Construction Lending. Through the Bank, the Company also offers both
residential construction loans and, to a lesser extent, commercial construction
loans. At December 31, 2002, the Company's construction loan portfolio consisted
of approximately 50 relationships with an aggregate principal balance of
approximately $87.7 million and the Company's largest construction loan had an
outstanding balance of $11.0 million, of which $5.3 million was participated to
other financial institutions on a non-recourse basis.
Construction loans generally offer the potential for higher yields and
afford the Company the opportunity to increase the interest rate sensitivity of
its loan portfolio. Construction financing is generally considered to involve a
higher degree of risk of loss than long-term financing on improved,
owner-occupied real estate. Risk of loss on a construction loan is dependent in
large part upon the accuracy of the initial estimate of the property's value at
completion of construction or development, the estimated cost (including
interest) of construction and the financial strength of the borrower. During the
construction phase, a number of factors could result in delays and cost
overruns. If the estimate of construction costs proves to be inaccurate, the
5
Company may be required to advance funds beyond the amount originally committed
to permit completion of the development. If the estimate of value proves to be
inaccurate, the Company may be confronted, at or prior to the maturity of the
loan, with a project having a value which is insufficient to assure full
repayment, in which case the Company would have to rely upon the borrower's
financial ability.

******************************

Please translate this sentence from the construction lending passage into Spanish: "During the construction phase, a number of factors could result in delays and cost overruns." This data comes from a different source than the text.

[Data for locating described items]
******************************

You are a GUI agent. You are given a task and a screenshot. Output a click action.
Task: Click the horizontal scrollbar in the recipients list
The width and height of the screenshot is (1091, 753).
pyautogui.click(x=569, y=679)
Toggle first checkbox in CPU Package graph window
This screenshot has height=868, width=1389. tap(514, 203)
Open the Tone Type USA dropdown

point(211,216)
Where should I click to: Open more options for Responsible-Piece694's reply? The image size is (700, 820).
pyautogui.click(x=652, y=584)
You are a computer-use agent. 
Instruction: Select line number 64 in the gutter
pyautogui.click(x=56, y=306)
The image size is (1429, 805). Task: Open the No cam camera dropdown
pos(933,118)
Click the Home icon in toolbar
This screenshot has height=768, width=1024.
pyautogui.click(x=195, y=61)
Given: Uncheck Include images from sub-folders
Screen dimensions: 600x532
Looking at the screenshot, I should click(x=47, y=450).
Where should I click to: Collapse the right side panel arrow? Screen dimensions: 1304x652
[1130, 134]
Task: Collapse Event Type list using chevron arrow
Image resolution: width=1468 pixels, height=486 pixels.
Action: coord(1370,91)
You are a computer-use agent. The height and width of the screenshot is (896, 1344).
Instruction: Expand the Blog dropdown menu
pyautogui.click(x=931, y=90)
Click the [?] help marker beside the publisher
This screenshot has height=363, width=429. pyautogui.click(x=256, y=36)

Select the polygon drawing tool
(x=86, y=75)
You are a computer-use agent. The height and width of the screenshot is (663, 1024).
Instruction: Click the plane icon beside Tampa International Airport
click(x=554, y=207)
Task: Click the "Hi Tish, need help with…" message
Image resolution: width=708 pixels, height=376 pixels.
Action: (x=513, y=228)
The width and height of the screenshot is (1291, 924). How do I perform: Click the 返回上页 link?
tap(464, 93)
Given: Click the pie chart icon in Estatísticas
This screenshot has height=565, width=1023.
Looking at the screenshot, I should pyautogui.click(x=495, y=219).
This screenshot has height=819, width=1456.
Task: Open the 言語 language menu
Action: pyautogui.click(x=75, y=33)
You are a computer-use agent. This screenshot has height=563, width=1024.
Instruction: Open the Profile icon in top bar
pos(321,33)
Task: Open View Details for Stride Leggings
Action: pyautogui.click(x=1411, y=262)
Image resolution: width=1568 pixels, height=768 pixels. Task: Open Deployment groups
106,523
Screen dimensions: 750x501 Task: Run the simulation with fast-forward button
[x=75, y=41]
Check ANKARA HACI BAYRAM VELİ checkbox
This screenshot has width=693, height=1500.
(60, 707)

******************************

### Result
Durante la fase de construcción, diversos factores podrían ocasionar retrasos y sobrecostos.